Document Note: Features are often difficult to visualize without a diagram and a game play example. If you want your design to convince, you need to include clear, emotionally exciting examples of each feature in action.
“Ray logs into his latest SpaceCrack game with his regular playing buddies. He got the new turn notification last night in his email, but didn’t get a chance to play since it was date night.
He has 10 command points available. Looks like Porter is online as well and the other guys have already finished their turns. Ray does a quick glance over the map and the news log to see what has occurred.
He moves a few of his ships towards an enemy planet. The missles fly and he destroys the defending ship.
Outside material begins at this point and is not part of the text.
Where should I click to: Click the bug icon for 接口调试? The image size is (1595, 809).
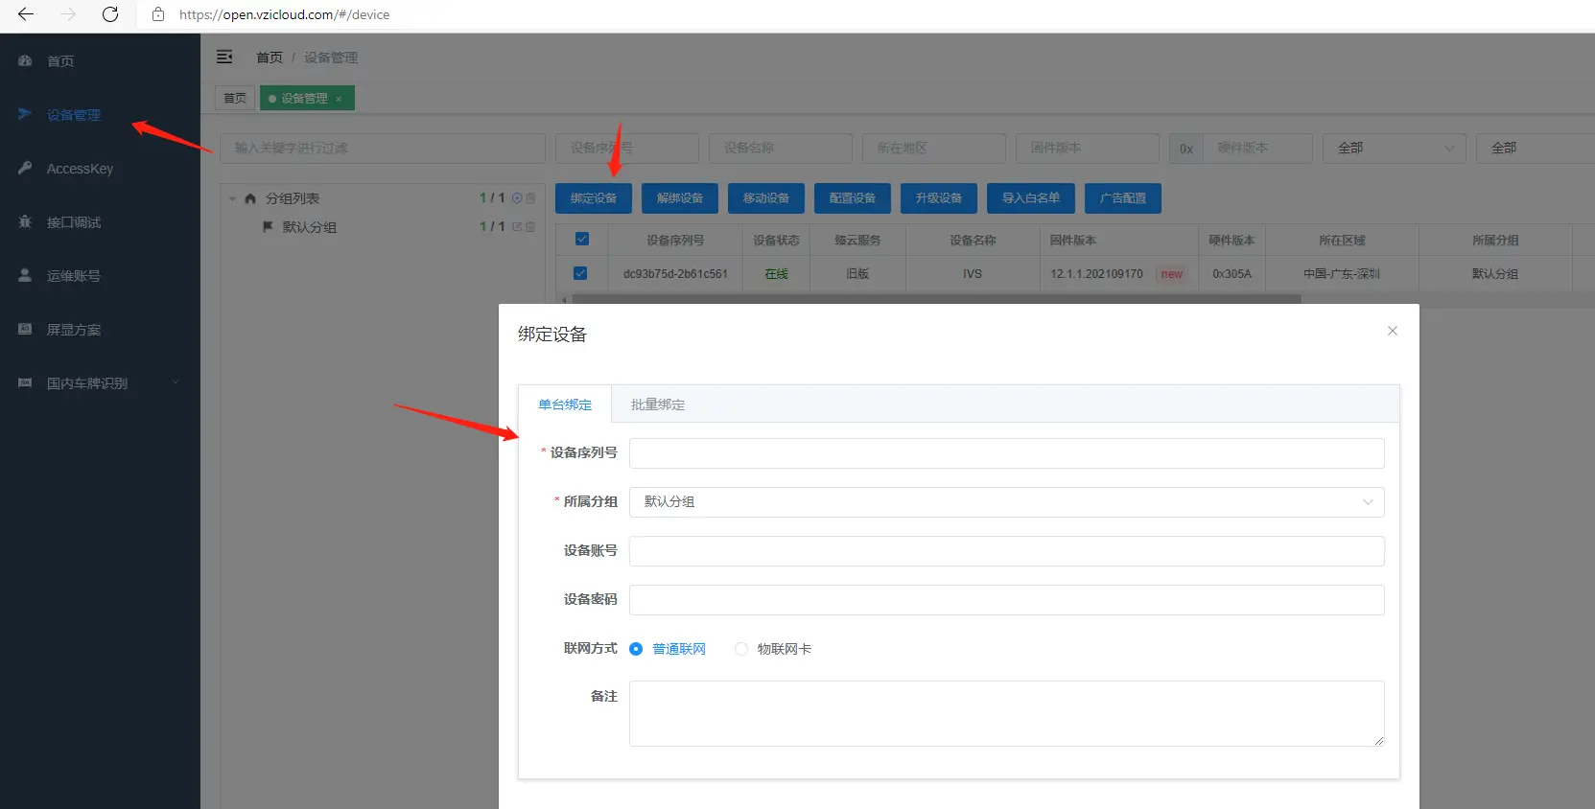(x=25, y=221)
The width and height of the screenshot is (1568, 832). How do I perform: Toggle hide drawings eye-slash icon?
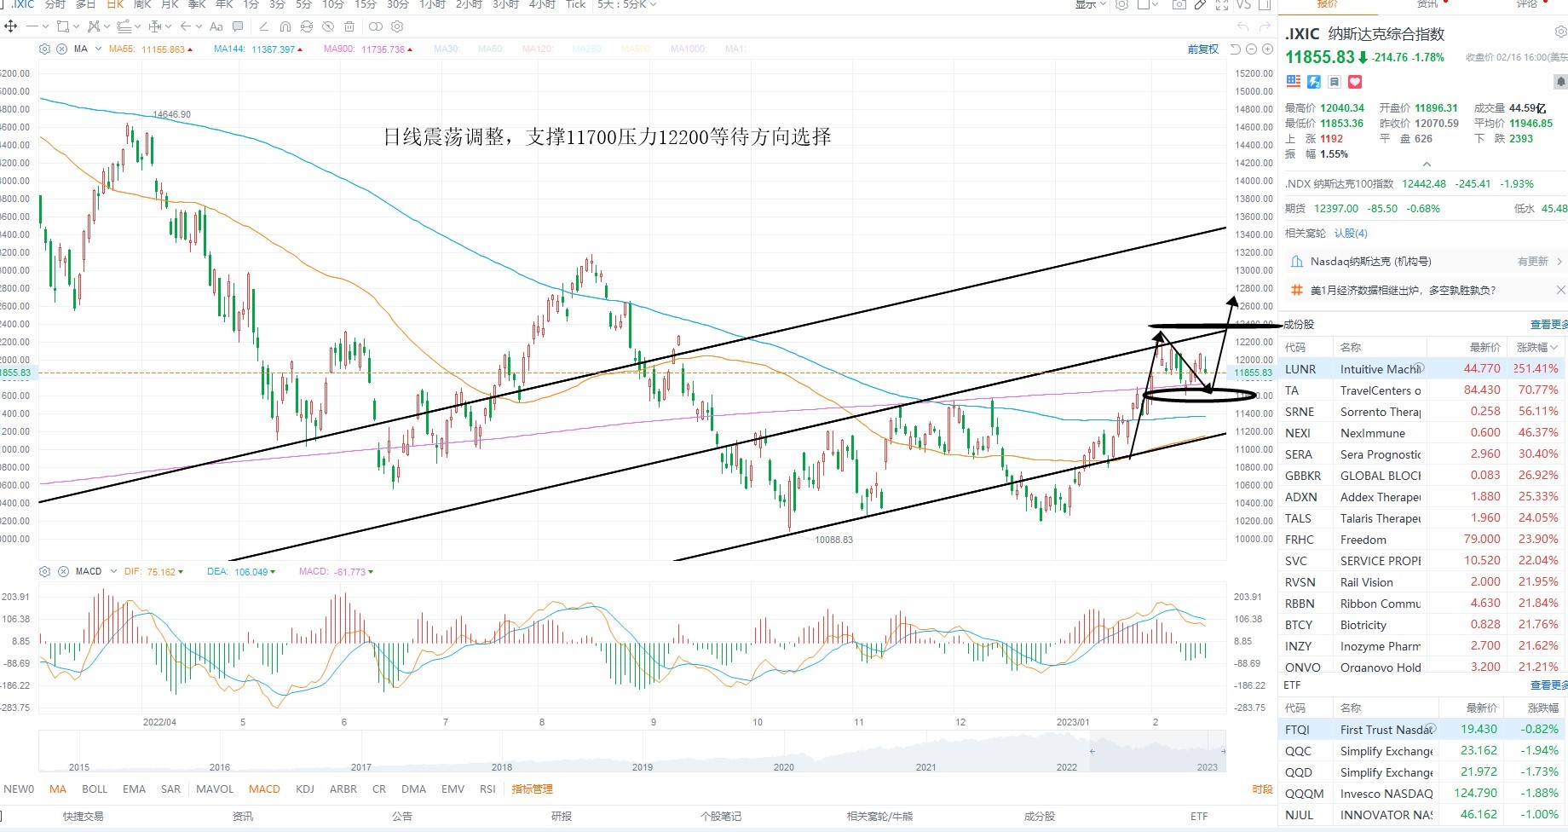[x=328, y=26]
Within a minute of playing, he has launched 4 attacks and taken over 1 planet. He spends a couple more points building upgrades on his new planet and another couple of Command points moving some ships in as reinforcements.
A message blinks and Porter sends him a message ‘Hey, check the Troglis system.’ Ray zooms over to the Troglis system just in time to see Porter’s battle ships knock the planet flying. Daniel, the planet’s owner, is asleep in Sweden but that’s okay. The way the command points work, this isn’t like a RTS where he could have mounted some twitch response. Daniel will see the report in the morning.
Ray decides to save his remaining Command points and hits the End Turn button. Once everyone has finished, there’ll be a new round with a batch of fresh Command points waiting him tomorrow. “
I wanted to get the concept of simultaneous turns up front since it has a major impact on the rest of the design. In the next post I’ll cover the basic elements of the game design: Token, Verbs, and Rules.
In other news, I’ve also been mocking up the graphic style of the game and some of the basic interface systems. I’m doing my mockups in Anark Studio and though I’m biased (I designed the damn tool), it is truely a joy to whip up this sort of thing. I banged out a working pie menu in a couple of hours and I didn’t need a programmer. As a game designer who can’t code my way out of a paper bag, this is truely an empowering experience.